The result was a rollercoaster ride and that’s only fun for a few wild moments at an amusement park. It’s no way to live a life.

Then Jesus  taught me how to live by the truth of His Word…NOT by my circumstances, which could change on a dime.

It’s the difference between standing on solid rock and standing on quicksand.

I have become proactive in that I now prioritize His Word over my feelings.

For example, after getting that news yesterday, my feelings rose up and LOUDLY said, “I can’t do this anymore. It’s too hard. I’m exhausted. When will this end?”
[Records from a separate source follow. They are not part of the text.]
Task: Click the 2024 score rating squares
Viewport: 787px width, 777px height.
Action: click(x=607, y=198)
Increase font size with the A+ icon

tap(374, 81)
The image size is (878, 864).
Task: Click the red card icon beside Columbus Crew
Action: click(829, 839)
And through the gift of  His Word, Jesus spoke truth and comfort to my heart:

“Susan, you have strength for all things through Me. I empower you. You are ready for anything and equal to anything through Me. I infuse inner strength into You…My grace is enough for you (sufficient against any danger and enables you to bear the trouble)…My strength and power are made perfect and show themselves most effective in your weakness…Remember, you are waiting for ME: not an event…expect Me. Hope in Me. Live close to Me and I will renew your strength so that you will run and not be weary…Your times are in MY hands… I am guiding you along these unfamiliar paths. I will  turn the darkness into light and I will make the rough places smooth. I will not forsake you…I will NEVER stop doing good to you.” (Philippians 4:13; 2 Corinthians 12:9; Isaiah 40:31; Psalm 31:15; Isaiah 42:16; Jeremiah 32:40).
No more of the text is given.